Почувствовав себя ребёнком, а также исполнившись смутного ощущения того, что моё незнание есть грех, не слишком понятный, однако вполне реальный, страшный в своей невыразимости, но уже прощённый, я заснул сном праведника. Во сне я почувствовал, как все кости мои и мышцы согрелись, расслабились, и впервые за много дней мне пригрезилось, что я в безопасности.

 

VIII

Когда я проснулся, стояла ночь, которая была бы непроглядно тёмною, если б не костёр, ещё недавно, казалось, обречённый угаснуть под струями дождя и порывами холодного ветра; теперь его пламя ревело и дико трещало, вздымаясь огромными красными языками на трехъярдовую высоту; в поперечнике костёр также достигал по меньшей мере ярдов трёх, озаряя нашу пещеру неровным желтоватым светом.
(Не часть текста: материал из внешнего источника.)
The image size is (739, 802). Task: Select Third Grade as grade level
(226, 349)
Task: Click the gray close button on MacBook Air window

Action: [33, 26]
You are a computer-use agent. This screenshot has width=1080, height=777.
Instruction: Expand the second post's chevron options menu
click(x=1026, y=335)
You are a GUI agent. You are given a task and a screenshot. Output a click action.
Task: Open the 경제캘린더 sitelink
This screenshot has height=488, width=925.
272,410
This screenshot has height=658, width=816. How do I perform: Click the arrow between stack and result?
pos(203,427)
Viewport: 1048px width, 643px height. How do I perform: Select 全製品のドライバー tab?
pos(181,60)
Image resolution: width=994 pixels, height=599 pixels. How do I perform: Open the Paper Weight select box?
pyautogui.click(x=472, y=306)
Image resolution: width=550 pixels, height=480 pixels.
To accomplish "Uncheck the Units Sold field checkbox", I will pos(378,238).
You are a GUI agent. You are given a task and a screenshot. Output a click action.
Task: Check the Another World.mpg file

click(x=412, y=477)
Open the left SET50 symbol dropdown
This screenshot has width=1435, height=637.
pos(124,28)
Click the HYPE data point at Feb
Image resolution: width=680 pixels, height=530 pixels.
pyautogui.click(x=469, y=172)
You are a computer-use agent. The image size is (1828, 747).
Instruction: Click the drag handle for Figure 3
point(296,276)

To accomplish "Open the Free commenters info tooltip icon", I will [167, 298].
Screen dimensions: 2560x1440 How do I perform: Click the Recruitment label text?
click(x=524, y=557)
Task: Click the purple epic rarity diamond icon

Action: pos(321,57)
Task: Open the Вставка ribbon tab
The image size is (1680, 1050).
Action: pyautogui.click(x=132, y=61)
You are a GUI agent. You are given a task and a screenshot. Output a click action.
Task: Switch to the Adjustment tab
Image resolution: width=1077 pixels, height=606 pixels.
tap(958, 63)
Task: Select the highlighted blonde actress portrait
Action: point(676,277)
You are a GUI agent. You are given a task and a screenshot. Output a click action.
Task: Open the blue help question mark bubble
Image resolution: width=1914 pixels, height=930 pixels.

И Скаут, и Салли Дешёвка, и дети, и даже собаки — все исчезли. Было дымно, однако какой-то неуловимо знакомый запах всё же коснулся моих ноздрей, он напоминал тот неповторимый аромат плесени, который шибанул мне в нос, когда я впервые попал в Регистратуру.

По ту сторону слепящего огня я разглядел Салли Дешёвку, пляшущую вместе с детьми. Она сняла европейскую одежду, и помимо охристо-красного ожерелья из сухожилий да обвивавшей несколько раз её чресла повязки из кожи кенгуру, к коей был привязан маленький череп, на ней ничего не было, кроме красноватой охры, что покрывала её лицо и курчавые волосы в самом низу живота — они походили теперь на ржавые железные стружки, притянутые магнитом её вагины. Волосы на голове она густо напомадила смесью жира и охры, и причёска напоминала чешую рыб. Дети были такими же нагими и разукрашенными.

Когда я направился к ним в обход костра, что-то упало на моё плечо, а затем свалилось на землю. Я остановился и, оборотясь, посмотрел вниз — чтобы увидеть у ног своих дымящуюся чёрную руку, ещё тлеющую там, где прежде был локоть.